Клинико-лабораторные признаки инсулиномы были описаны еще в 1944 году и получили название триады Уиппла - развитие приступов спонтанной гипогликемии с потерей сознания натощак или после физической нагрузки, снижение содержания глюкозы в крови ниже 2,2 ммоль/л и быстрое купирование приступа внутривенным введением глюкозы.
Частота выявления инсулином невелика – 1 случай на 250 тыс. населения. Они чаще развиваются в возрасте 45-60 лет, почти в 2 раза чаще обнаруживаются у женщин. Как правило, инсулиномы локализуются в поджелудочной железе и только в 1% наблюдений выявляются в стенках двенадцатиперстной и тощего кишки. Размеры опухоли варьируют от 0,2 до 10 см в более диаметре, но 70% случаев их диаметр не превышает 1,5 см, чем и обусловлены трудности ее топической диагностики. Более 90-95% инсулином на момент выявления имеют доброкачественное строение и могут быть излечены хирургическим путем. Злокачественные инсулиномы встречаются в 5-10% всех случаев.

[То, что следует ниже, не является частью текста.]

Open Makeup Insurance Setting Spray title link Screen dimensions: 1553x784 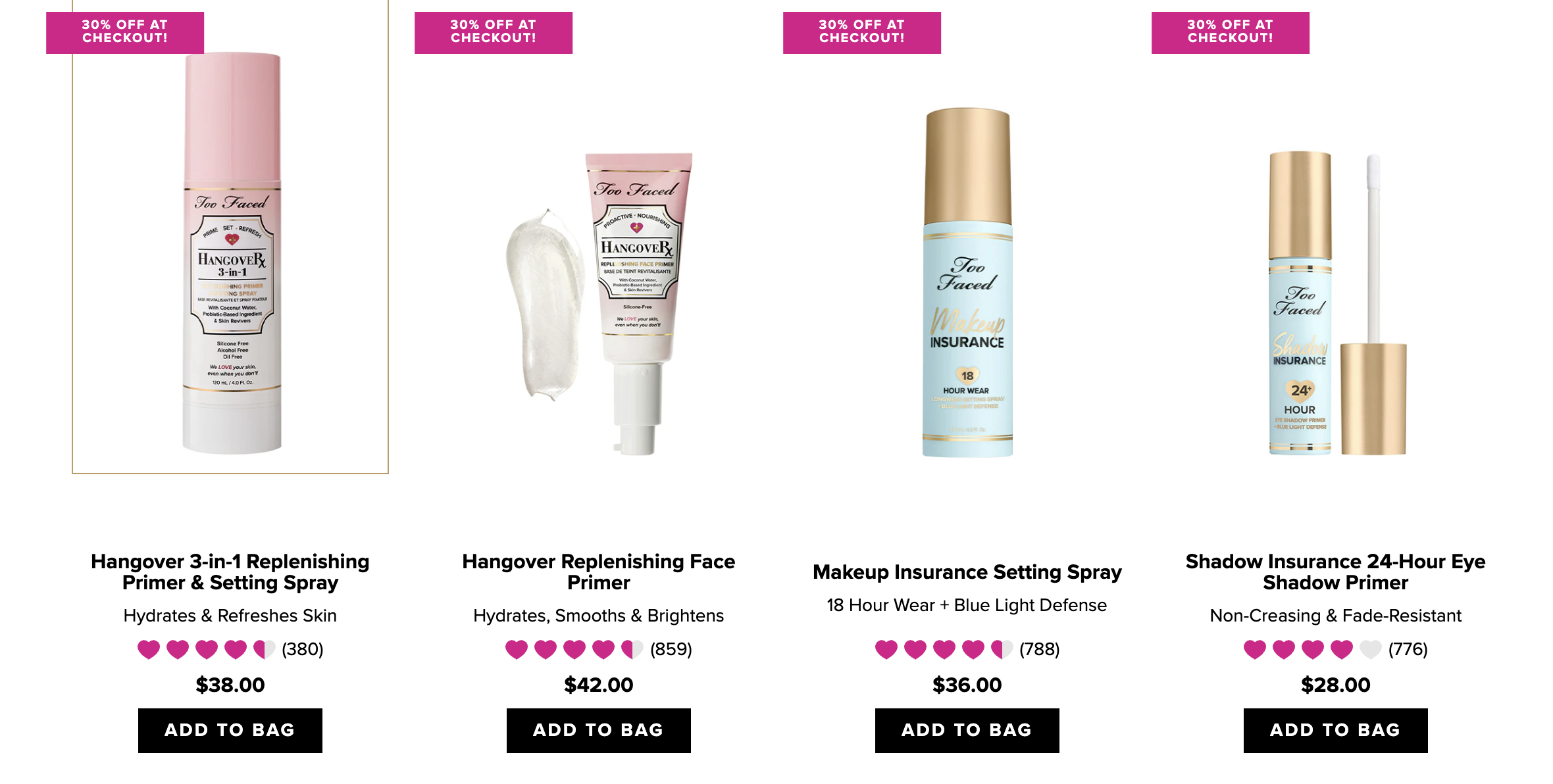967,572
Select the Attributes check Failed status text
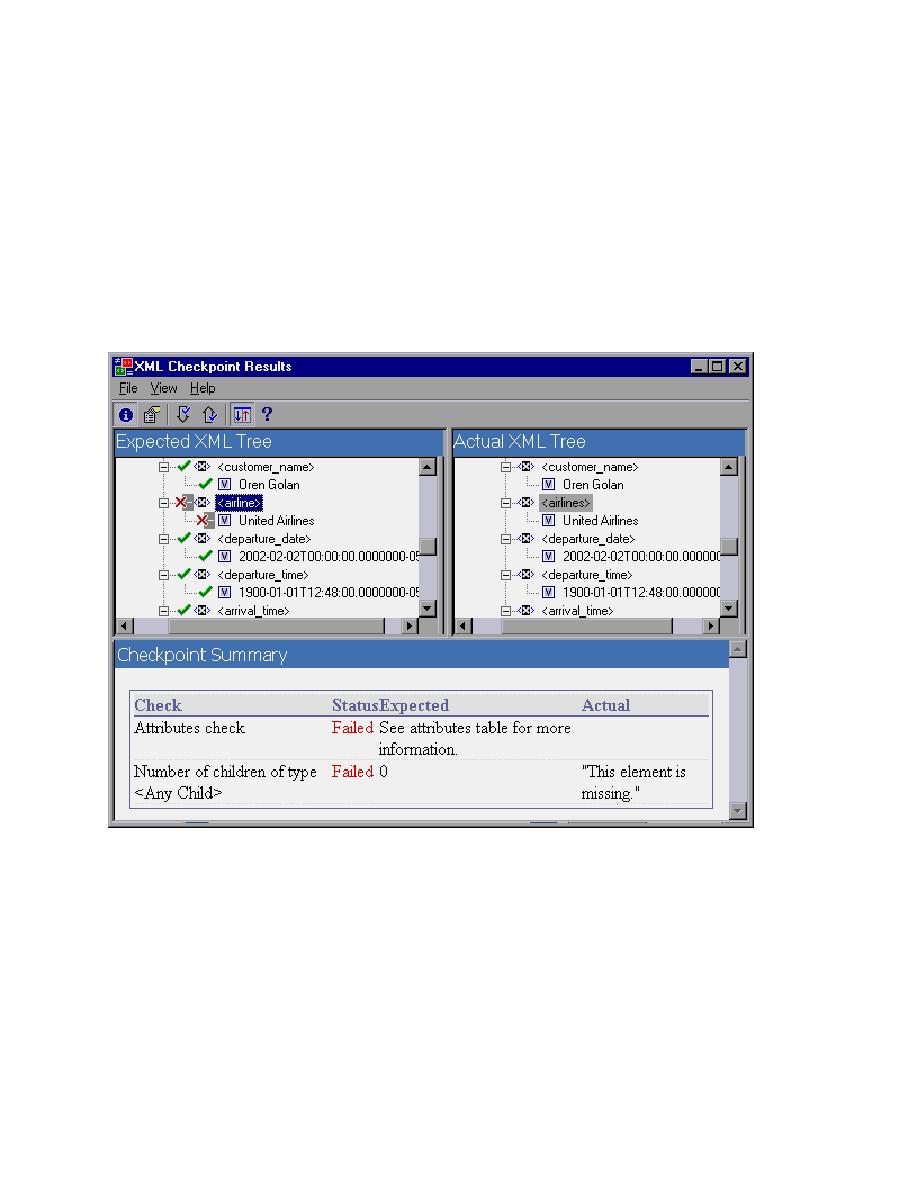The width and height of the screenshot is (918, 1188). coord(352,728)
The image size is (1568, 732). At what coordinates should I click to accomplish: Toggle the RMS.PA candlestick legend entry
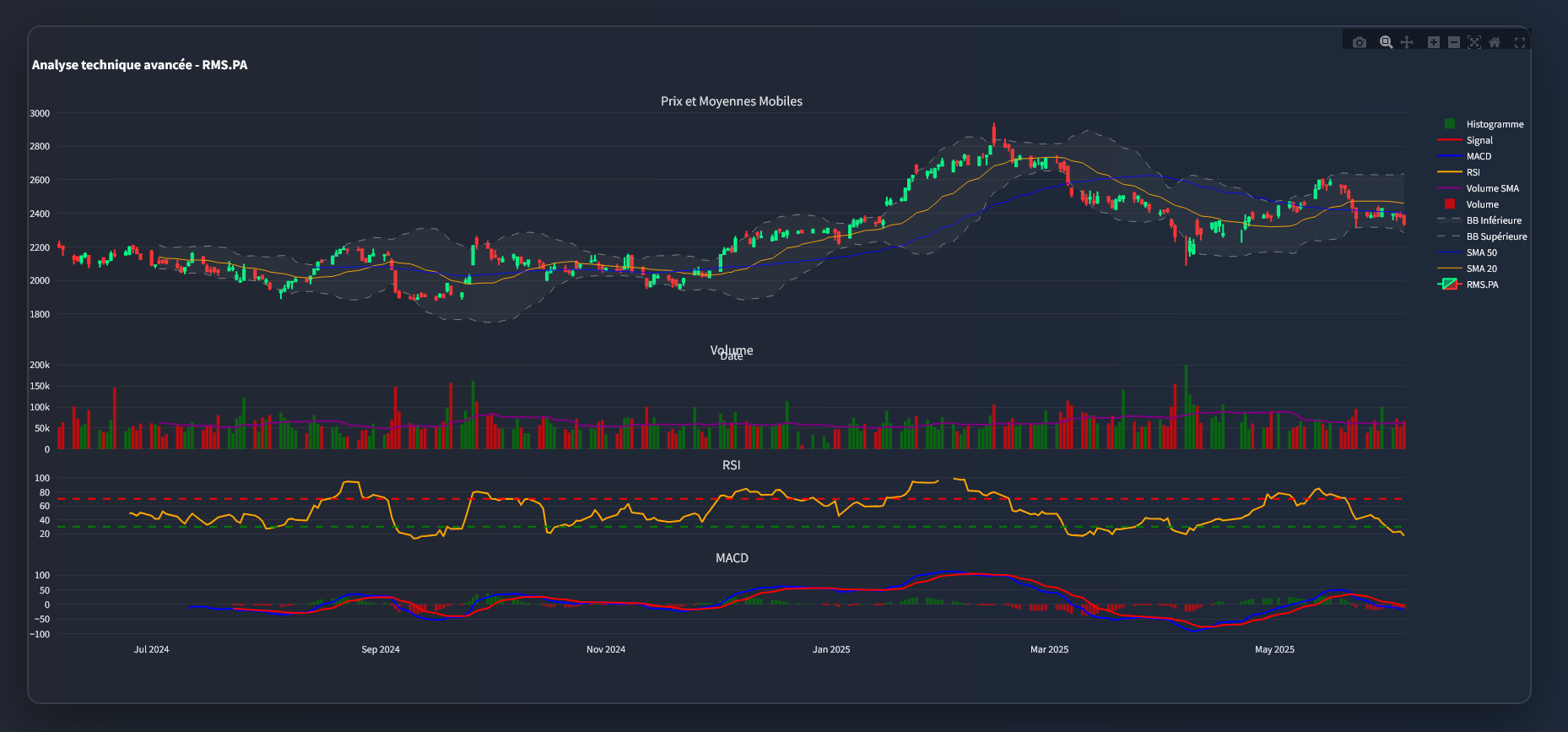click(x=1482, y=285)
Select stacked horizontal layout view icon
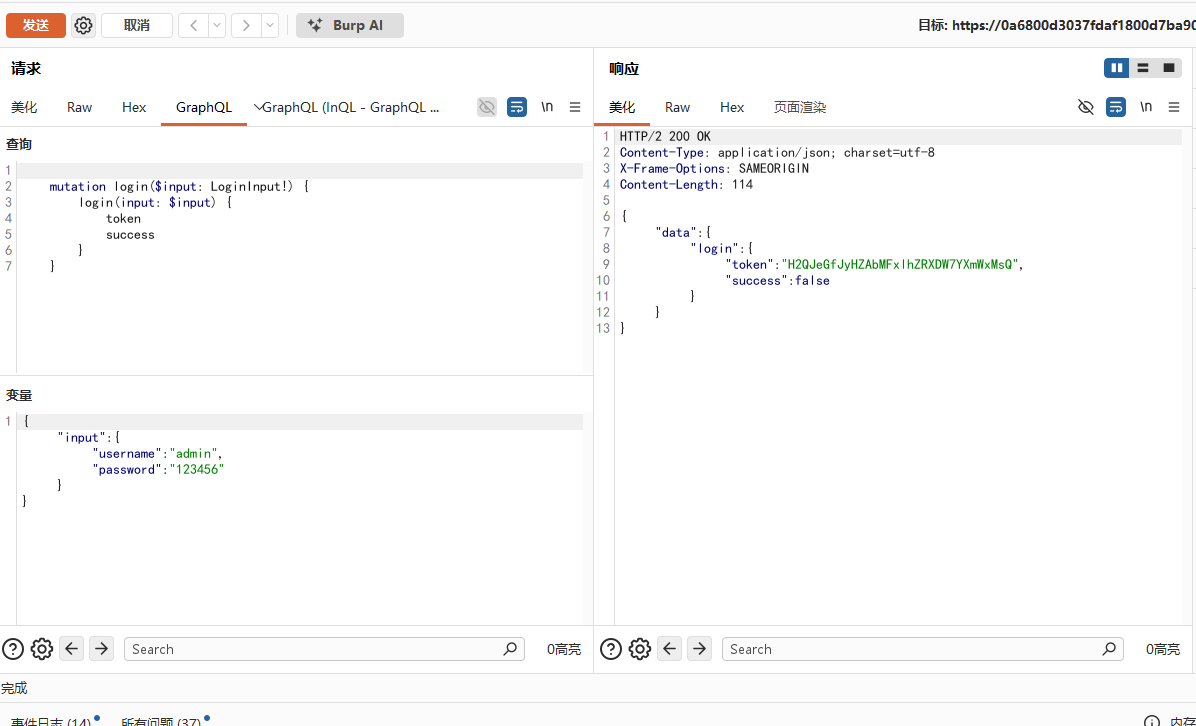The image size is (1196, 726). tap(1143, 68)
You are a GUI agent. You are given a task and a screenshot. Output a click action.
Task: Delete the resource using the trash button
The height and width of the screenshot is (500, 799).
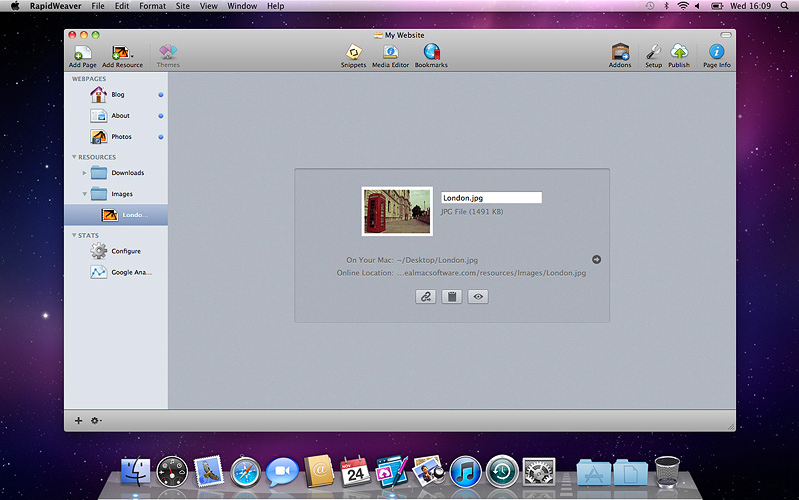pos(452,297)

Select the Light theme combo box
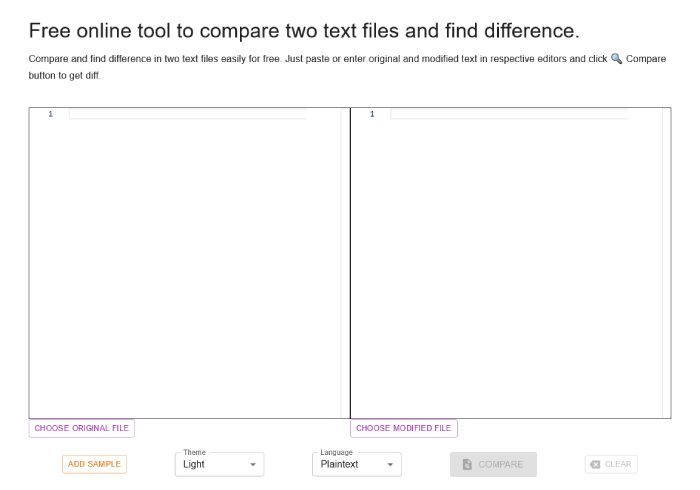click(219, 464)
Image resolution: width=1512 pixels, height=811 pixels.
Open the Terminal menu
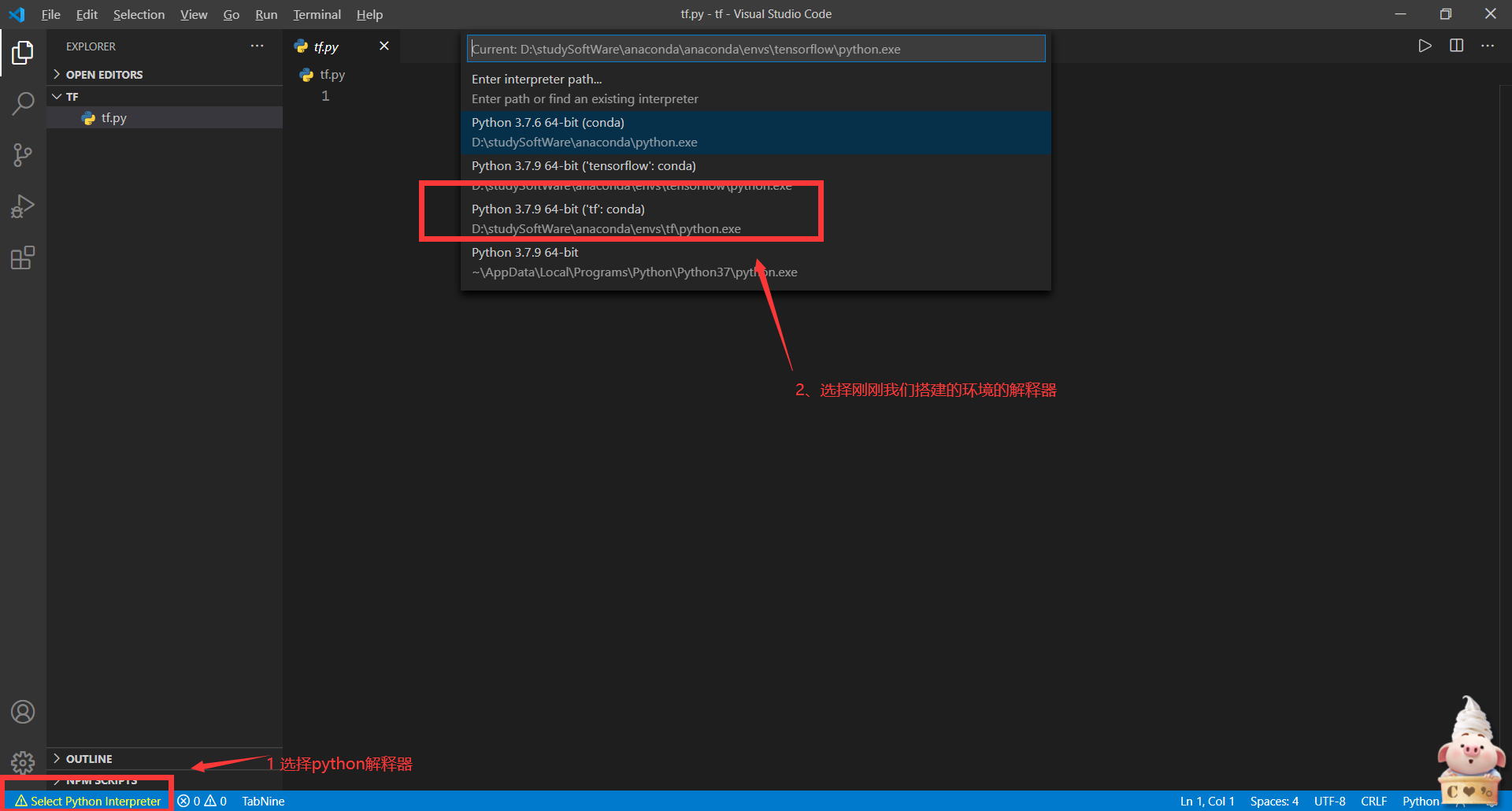[x=317, y=14]
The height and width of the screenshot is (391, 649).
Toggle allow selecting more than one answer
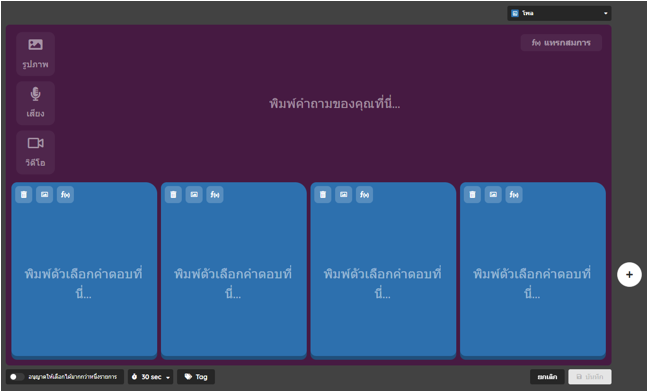(17, 377)
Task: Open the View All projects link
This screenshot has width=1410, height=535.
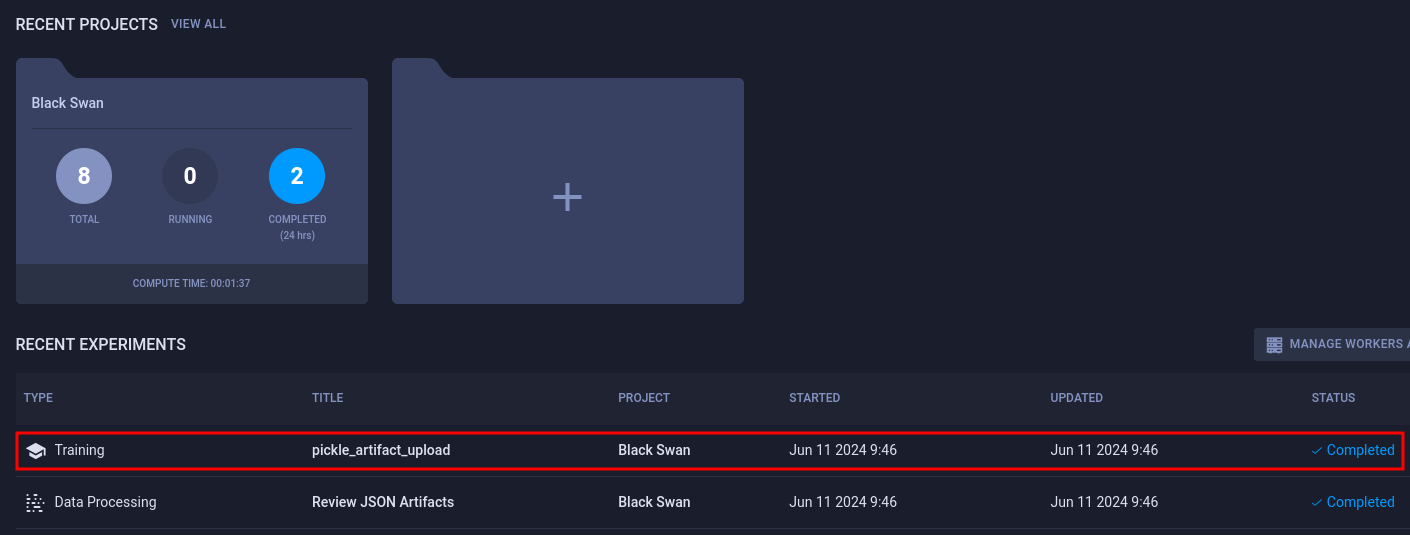Action: (198, 24)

Клинические проявления инсулиномы связаны с ее гормональной активностью. Гиперинсулинизм – основной патогенетический механизм, который определяет весь симптомокомплекс заболевания. Основное последствие гиперинсулинизма – развитие гипогликемии.
Гипогликемические симптомы могут быть объединены в две группы. В первую входят неврологические симптомы, которые являются результатом дефицита глюкозы в головном мозге. Это головная боль, двоение в глазах, расплывчатость зрительных контуров, дезориентация, головокружение, поведенческие отклонения, спутанность сознания, оглушенность, заторможенность, амнезия (потеря памяти), судороги, в редких случаях - развитие комы.
Вторая группа симптомов – адренергические. Они являются результатом расстройств вегетативной нервной системы, связанных с выбросом катехоламинов. Это потливость, слабость, чувство голода, тремор пальцев рук, тошнота, ощущение жара, страха, дрожи во всем теле.
При постепенном нарастании гипогликемии в клинической картине будут преобладать неврологические симптомы, а адренергические могут носить стертый характер. В случае быстрого снижения содержания глюкозы в крови на первый план выходит адренергическая симптоматика.
Приступ гипогликемии чаще развивается в утреннее время, что объясняется длительным ночным перерывом в приеме пищи. Больным трудно проснуться, при этом сон можно рассматривать, как расстройство сознания разной глубины. После пробуждения больные долго остаются дезориентированными во времени и пространстве, они совершают бесполезные повторяющиеся движения, односложно отвечают на простейшие вопросы. Острая гипогликемия у больных инсулиномой может проявляться приступами психомоторного возбуждения - они мечутся, что-то выкрикивают, кому-то угрожают, поют, танцуют, не по существу отвечают на вопросы, похожи на лиц, находящихся в состоянии опьянения. Гипогликемический приступ при инсулиноме может проявиться сноподобным состоянием, при котором больной уезжает или уходит в неопределенном направлении, а затем не может объяснить, каким образом он там оказался. Прогрессирование такого приступа чаще всего заканчивается глубоким расстройством сознания, из которого больного выводят парентеральным введением раствора глюкозы.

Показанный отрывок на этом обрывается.